Classical Languages — Grammar

When discussing and analysing texts in terms of grammar, a one piece generative document workflow provides us with a means for reducing the number of errors in terms of incorrectly presented matters of fact (for example, the analysis of a specific piece of text).

For example, inflection patterns of arbitrary regular verbs and nouns can be generated directly for a particular root word (lemma), or when analysing the syllabic structure of a piece of text.

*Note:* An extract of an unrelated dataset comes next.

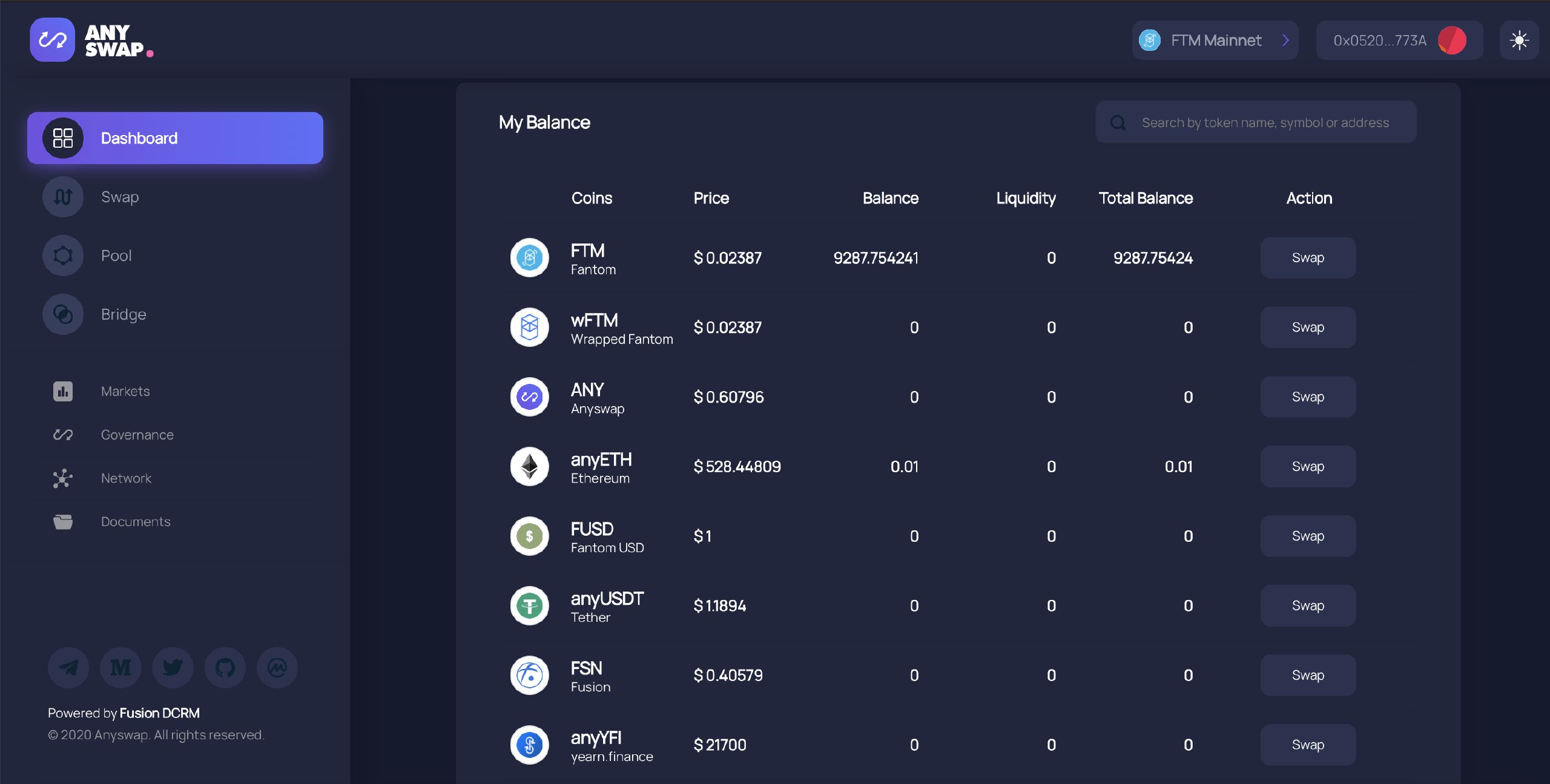
Task: Select Dashboard in the sidebar
Action: tap(175, 138)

Where the means of production are shared with learners, the ability to check declensions and conjugations for arbitrary words, or analyse a text for its syllabic structure, provides an opportunity to support curiosty driven, self-directed learning.

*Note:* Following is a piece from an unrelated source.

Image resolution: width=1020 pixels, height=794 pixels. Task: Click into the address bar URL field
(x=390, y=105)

To provide a few examples of what’s possible, let’s use the cltk package and explore some simple Latin texts.

from cltk.data.fetch import FetchCorpus
corpus_downloader = FetchCorpus('lat')
path = '/Users/tonyhirst/cltk_data/lat/text/lat_text_latin_library'

corpus_downloader.import_corpus('lat_models_cltk')

Inflection Patterns

We can automatically generate the inflection (declension / conjugation) for a given word / lemma.

(Lemma - “the canonical form of an inflected word”.)

The morphological character of a word is encoded using a nine character code string (- is used as the null character):

1: 	part of speech
	n	noun
	v	verb
	t	participle
	a	adjective
	d	adverb
	c	conjunction
	r	preposition
	p	pronoun
	m	numeral
	i	interjection
	e	exclamation
	u	punctuation
2: 	person
	1	first person
	2	second person
	3	third person
3: 	number
	s	singular
	p	plural
4: 	tense
	p	present
	i	imperfect
	r	perfect
	l	pluperfect
	t	future perfect
	f	future
5: 	mood
	i	indicative
	s	subjunctive
	n	infinitive
	m	imperative
	p	participle
	d	gerund
	g	gerundive
	u	supine
6: 	voice
	a	active
	p	passive
7:	gender
	m	masculine
	f	feminine
	n	neuter
8: 	case
	n	nominative
	g	genitive
	d	dative
	a	accusative
	b	ablative
	v	vocative
	l	locative
9: 	degree
	c	comparative
	s	superlative

Via: https://github.com/cltk/latin_treebank_perseus#readme

Consider amo. How does it go?

from cltk.morphology.lat import CollatinusDecliner
decliner = CollatinusDecliner()

decliner.decline("amo")[:20]
[('amo', 'v1spia---'),
 ('amas', 'v2spia---'),
 ('amat', 'v3spia---'),
 ('amamus', 'v1ppia---'),
 ('amatis', 'v2ppia---'),
 ('amant', 'v3ppia---'),
 ('amabam', 'v1siia---'),
 ('amabas', 'v2siia---'),
 ('amabat', 'v3siia---'),
 ('amabamus', 'v1piia---'),
 ('amabatis', 'v2piia---'),
 ('amabant', 'v3piia---'),
 ('amabo', 'v1sfia---'),
 ('amabis', 'v2sfia---'),
 ('amabit', 'v3sfia---'),
 ('amabimus', 'v1pfia---'),
 ('amabitis', 'v2pfia---'),
 ('amabunt', 'v3pfia---'),
 ('amavi', 'v1sria---'),
 ('amavisti', 'v2sria---')]

Or how anout canis?

decliner.decline("canis")
[('canis', '--s----n-'),
 ('canis', '--s----v-'),
 ('canem', '--s----a-'),
 ('canis', '--s----g-'),
 ('cani', '--s----d-'),
 ('cane', '--s----b-'),
 ('canes', '--p----n-'),
 ('canes', '--p----v-'),
 ('canes', '--p----a-'),
 ('canum', '--p----g-'),
 ('canibus', '--p----d-'),
 ('canibus', '--p----b-')]

We can decode the strings to more easily describe the morphological character of a word.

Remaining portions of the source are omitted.